Rewrite the records below, putting "Return a click action" wherever "Output a click action" appears and keeping every other part unchanged.

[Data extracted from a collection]
/---
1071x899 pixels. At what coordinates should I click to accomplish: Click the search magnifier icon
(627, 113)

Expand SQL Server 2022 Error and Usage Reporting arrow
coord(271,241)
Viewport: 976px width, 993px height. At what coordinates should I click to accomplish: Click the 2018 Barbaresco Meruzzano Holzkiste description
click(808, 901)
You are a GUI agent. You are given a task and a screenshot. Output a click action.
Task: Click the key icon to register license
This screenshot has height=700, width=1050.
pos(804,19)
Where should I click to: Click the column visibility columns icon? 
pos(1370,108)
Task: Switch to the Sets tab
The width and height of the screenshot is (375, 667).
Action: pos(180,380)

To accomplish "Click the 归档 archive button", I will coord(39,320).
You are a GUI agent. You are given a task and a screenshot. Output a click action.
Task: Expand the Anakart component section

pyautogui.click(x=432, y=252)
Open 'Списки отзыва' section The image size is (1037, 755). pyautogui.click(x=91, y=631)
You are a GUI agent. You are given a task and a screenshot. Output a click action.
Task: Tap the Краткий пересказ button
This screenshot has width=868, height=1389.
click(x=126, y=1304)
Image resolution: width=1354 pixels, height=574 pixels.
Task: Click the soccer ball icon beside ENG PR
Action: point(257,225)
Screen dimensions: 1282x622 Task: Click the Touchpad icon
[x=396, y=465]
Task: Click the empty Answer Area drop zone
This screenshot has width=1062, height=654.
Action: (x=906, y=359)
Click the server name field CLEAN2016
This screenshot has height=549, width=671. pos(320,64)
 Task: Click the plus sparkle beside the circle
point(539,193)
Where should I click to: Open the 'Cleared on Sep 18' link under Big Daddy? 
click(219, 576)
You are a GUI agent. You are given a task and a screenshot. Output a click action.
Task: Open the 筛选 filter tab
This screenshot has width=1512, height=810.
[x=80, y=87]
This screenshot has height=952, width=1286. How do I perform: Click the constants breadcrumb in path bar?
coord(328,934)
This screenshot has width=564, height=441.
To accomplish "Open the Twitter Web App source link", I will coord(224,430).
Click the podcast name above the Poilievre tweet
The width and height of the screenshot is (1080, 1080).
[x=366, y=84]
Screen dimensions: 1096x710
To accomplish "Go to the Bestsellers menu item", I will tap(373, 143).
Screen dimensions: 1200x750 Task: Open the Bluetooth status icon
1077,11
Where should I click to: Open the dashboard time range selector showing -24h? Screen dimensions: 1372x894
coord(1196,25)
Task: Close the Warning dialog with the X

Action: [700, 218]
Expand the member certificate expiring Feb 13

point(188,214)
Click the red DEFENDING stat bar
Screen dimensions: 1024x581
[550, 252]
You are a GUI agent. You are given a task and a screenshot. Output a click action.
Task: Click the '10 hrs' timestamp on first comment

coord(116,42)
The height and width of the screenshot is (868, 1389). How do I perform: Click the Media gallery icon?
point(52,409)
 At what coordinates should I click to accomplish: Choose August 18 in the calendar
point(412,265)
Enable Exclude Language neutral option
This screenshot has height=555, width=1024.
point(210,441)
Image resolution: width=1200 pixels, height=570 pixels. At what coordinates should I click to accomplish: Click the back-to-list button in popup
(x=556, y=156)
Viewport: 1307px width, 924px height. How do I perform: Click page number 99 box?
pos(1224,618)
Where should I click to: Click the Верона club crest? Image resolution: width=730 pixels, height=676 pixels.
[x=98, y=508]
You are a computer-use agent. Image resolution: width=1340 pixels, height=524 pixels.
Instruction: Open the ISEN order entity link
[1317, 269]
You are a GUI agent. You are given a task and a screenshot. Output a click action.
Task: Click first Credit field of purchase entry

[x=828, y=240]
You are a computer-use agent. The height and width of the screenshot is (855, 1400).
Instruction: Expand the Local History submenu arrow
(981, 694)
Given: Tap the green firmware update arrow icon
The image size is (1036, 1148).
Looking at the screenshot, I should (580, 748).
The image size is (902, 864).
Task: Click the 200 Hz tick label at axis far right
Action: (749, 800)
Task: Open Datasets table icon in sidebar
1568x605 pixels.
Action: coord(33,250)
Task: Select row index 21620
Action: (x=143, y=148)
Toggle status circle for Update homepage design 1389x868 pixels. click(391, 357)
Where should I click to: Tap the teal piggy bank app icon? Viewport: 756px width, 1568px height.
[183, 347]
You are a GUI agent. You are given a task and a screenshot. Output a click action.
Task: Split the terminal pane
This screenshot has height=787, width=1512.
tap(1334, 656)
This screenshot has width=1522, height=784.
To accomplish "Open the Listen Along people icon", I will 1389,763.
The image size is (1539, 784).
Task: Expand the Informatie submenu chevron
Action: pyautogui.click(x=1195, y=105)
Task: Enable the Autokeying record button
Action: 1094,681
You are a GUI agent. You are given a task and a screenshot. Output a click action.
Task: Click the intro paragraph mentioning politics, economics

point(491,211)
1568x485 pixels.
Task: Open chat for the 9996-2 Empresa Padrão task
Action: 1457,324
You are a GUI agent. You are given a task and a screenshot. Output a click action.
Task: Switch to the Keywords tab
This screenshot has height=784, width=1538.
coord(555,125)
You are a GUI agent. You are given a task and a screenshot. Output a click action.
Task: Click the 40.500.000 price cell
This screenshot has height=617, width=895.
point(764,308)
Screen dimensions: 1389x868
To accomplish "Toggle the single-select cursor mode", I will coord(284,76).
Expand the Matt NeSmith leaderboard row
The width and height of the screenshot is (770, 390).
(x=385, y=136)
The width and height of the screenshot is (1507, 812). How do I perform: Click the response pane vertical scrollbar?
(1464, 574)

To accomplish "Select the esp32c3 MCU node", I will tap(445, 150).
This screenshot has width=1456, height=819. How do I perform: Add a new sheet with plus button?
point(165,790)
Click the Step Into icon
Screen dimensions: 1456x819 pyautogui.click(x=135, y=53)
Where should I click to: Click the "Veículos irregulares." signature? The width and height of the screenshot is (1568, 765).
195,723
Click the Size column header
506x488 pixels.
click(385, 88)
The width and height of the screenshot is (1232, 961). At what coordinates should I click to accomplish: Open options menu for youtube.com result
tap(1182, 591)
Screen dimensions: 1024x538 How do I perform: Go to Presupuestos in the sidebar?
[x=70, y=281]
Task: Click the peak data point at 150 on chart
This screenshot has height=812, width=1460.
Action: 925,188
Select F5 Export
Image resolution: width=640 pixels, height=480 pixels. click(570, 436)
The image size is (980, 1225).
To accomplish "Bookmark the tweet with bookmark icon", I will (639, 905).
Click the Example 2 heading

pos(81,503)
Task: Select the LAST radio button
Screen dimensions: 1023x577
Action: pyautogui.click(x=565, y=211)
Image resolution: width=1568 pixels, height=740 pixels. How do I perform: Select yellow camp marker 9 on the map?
\---
> FINISHED ANSWER:
1071x899 pixels. At what coordinates should I click to accomplish: Click the search magnifier icon
(627, 113)

Expand SQL Server 2022 Error and Usage Reporting arrow
coord(271,241)
Viewport: 976px width, 993px height. At what coordinates should I click to accomplish: Click the 2018 Barbaresco Meruzzano Holzkiste description
click(808, 901)
You are a GUI agent. You are given a task and a screenshot. Return a click action.
Task: Click the key icon to register license
This screenshot has height=700, width=1050.
pos(804,19)
Where should I click to: Click the column visibility columns icon? 
pos(1370,108)
Task: Switch to the Sets tab
The width and height of the screenshot is (375, 667).
Action: pos(180,380)

To accomplish "Click the 归档 archive button", I will coord(39,320).
You are a GUI agent. You are given a task and a screenshot. Return a click action.
Task: Expand the Anakart component section

pyautogui.click(x=432, y=252)
Open 'Списки отзыва' section The image size is (1037, 755). pyautogui.click(x=91, y=631)
You are a GUI agent. You are given a task and a screenshot. Return a click action.
Task: Tap the Краткий пересказ button
This screenshot has width=868, height=1389.
click(x=126, y=1304)
Image resolution: width=1354 pixels, height=574 pixels.
Task: Click the soccer ball icon beside ENG PR
Action: point(257,225)
Screen dimensions: 1282x622 Task: Click the Touchpad icon
[x=396, y=465]
Task: Click the empty Answer Area drop zone
This screenshot has width=1062, height=654.
Action: (x=906, y=359)
Click the server name field CLEAN2016
This screenshot has height=549, width=671. pos(320,64)
 Task: Click the plus sparkle beside the circle
point(539,193)
Where should I click to: Open the 'Cleared on Sep 18' link under Big Daddy? 
click(219, 576)
You are a GUI agent. You are given a task and a screenshot. Return a click action.
Task: Open the 筛选 filter tab
This screenshot has width=1512, height=810.
[x=80, y=87]
This screenshot has height=952, width=1286. How do I perform: Click the constants breadcrumb in path bar?
coord(328,934)
This screenshot has width=564, height=441.
To accomplish "Open the Twitter Web App source link", I will coord(224,430).
Click the podcast name above the Poilievre tweet
The width and height of the screenshot is (1080, 1080).
[x=366, y=84]
Screen dimensions: 1096x710
To accomplish "Go to the Bestsellers menu item", I will tap(373, 143).
Screen dimensions: 1200x750 Task: Open the Bluetooth status icon
1077,11
Where should I click to: Open the dashboard time range selector showing -24h? Screen dimensions: 1372x894
coord(1196,25)
Task: Close the Warning dialog with the X

Action: [700, 218]
Expand the member certificate expiring Feb 13

point(188,214)
Click the red DEFENDING stat bar
Screen dimensions: 1024x581
[550, 252]
You are a GUI agent. You are given a task and a screenshot. Return a click action.
Task: Click the '10 hrs' timestamp on first comment

coord(116,42)
The height and width of the screenshot is (868, 1389). How do I perform: Click the Media gallery icon?
point(52,409)
 At what coordinates should I click to accomplish: Choose August 18 in the calendar
point(412,265)
Enable Exclude Language neutral option
This screenshot has height=555, width=1024.
point(210,441)
Image resolution: width=1200 pixels, height=570 pixels. At what coordinates should I click to accomplish: Click the back-to-list button in popup
(x=556, y=156)
Viewport: 1307px width, 924px height. How do I perform: Click page number 99 box?
pos(1224,618)
Where should I click to: Click the Верона club crest? Image resolution: width=730 pixels, height=676 pixels.
[x=98, y=508]
You are a computer-use agent. Image resolution: width=1340 pixels, height=524 pixels.
Instruction: Open the ISEN order entity link
[1317, 269]
You are a GUI agent. You are given a task and a screenshot. Return a click action.
Task: Click first Credit field of purchase entry

[x=828, y=240]
You are a computer-use agent. The height and width of the screenshot is (855, 1400).
Instruction: Expand the Local History submenu arrow
(981, 694)
Given: Tap the green firmware update arrow icon
The image size is (1036, 1148).
Looking at the screenshot, I should (580, 748).
The image size is (902, 864).
Task: Click the 200 Hz tick label at axis far right
Action: (749, 800)
Task: Open Datasets table icon in sidebar
1568x605 pixels.
Action: coord(33,250)
Task: Select row index 21620
Action: (x=143, y=148)
Toggle status circle for Update homepage design 1389x868 pixels. click(391, 357)
Where should I click to: Tap the teal piggy bank app icon? Viewport: 756px width, 1568px height.
[183, 347]
You are a GUI agent. You are given a task and a screenshot. Return a click action.
Task: Split the terminal pane
This screenshot has height=787, width=1512.
tap(1334, 656)
This screenshot has width=1522, height=784.
To accomplish "Open the Listen Along people icon", I will 1389,763.
The image size is (1539, 784).
Task: Expand the Informatie submenu chevron
Action: pyautogui.click(x=1195, y=105)
Task: Enable the Autokeying record button
Action: 1094,681
You are a GUI agent. You are given a task and a screenshot. Return a click action.
Task: Click the intro paragraph mentioning politics, economics

point(491,211)
1568x485 pixels.
Task: Open chat for the 9996-2 Empresa Padrão task
Action: 1457,324
You are a GUI agent. You are given a task and a screenshot. Return a click action.
Task: Switch to the Keywords tab
This screenshot has height=784, width=1538.
coord(555,125)
You are a GUI agent. You are given a task and a screenshot. Return a click action.
Task: Click the 40.500.000 price cell
This screenshot has height=617, width=895.
point(764,308)
Screen dimensions: 1389x868
To accomplish "Toggle the single-select cursor mode", I will coord(284,76).
Expand the Matt NeSmith leaderboard row
The width and height of the screenshot is (770, 390).
(x=385, y=136)
The width and height of the screenshot is (1507, 812). How do I perform: Click the response pane vertical scrollbar?
(1464, 574)

To accomplish "Select the esp32c3 MCU node", I will tap(445, 150).
This screenshot has width=1456, height=819. How do I perform: Add a new sheet with plus button?
point(165,790)
Click the Step Into icon
Screen dimensions: 1456x819 pyautogui.click(x=135, y=53)
Where should I click to: Click the "Veículos irregulares." signature? The width and height of the screenshot is (1568, 765).
195,723
Click the Size column header
506x488 pixels.
click(385, 88)
The width and height of the screenshot is (1232, 961). At what coordinates should I click to accomplish: Open options menu for youtube.com result
tap(1182, 591)
Screen dimensions: 1024x538 How do I perform: Go to Presupuestos in the sidebar?
[x=70, y=281]
Task: Click the peak data point at 150 on chart
This screenshot has height=812, width=1460.
Action: 925,188
Select F5 Export
Image resolution: width=640 pixels, height=480 pixels. click(570, 436)
The image size is (980, 1225).
To accomplish "Bookmark the tweet with bookmark icon", I will (639, 905).
Click the Example 2 heading

pos(81,503)
Task: Select the LAST radio button
Screen dimensions: 1023x577
Action: pyautogui.click(x=565, y=211)
Image resolution: width=1568 pixels, height=740 pixels. How do I perform: Select yellow camp marker 9 on the map?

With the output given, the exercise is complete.